### About this task
The text of every record, exactly as given and with no pictures, should be your output.

---------- Given information

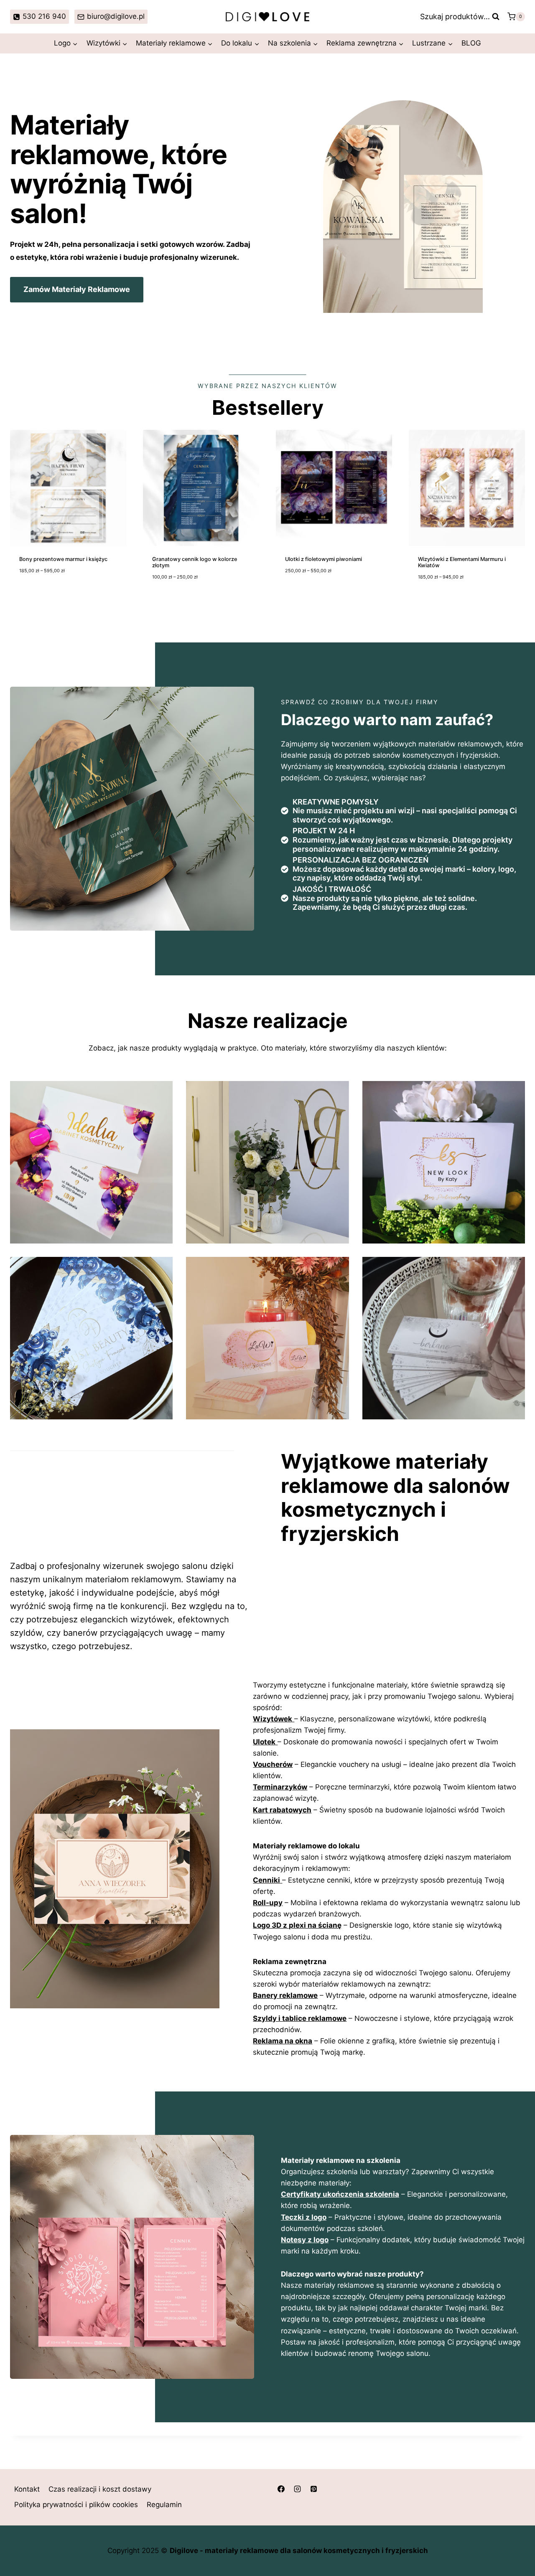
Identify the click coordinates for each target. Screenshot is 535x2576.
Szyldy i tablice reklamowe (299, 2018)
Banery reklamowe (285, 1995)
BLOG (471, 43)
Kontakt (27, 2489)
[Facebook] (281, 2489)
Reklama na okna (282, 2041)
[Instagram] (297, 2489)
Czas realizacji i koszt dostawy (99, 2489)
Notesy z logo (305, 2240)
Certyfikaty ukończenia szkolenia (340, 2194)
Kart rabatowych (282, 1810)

--------------------

### Result for this exercise
Identify the click coordinates for each target. Screenshot is 535x2576.
Szyldy i tablice reklamowe (299, 2018)
Banery reklamowe (285, 1995)
BLOG (471, 43)
Kontakt (27, 2489)
[Facebook] (281, 2489)
Reklama na okna (282, 2041)
[Instagram] (297, 2489)
Czas realizacji i koszt dostawy (99, 2489)
Notesy z logo (305, 2240)
Certyfikaty ukończenia szkolenia (340, 2194)
Kart rabatowych (282, 1810)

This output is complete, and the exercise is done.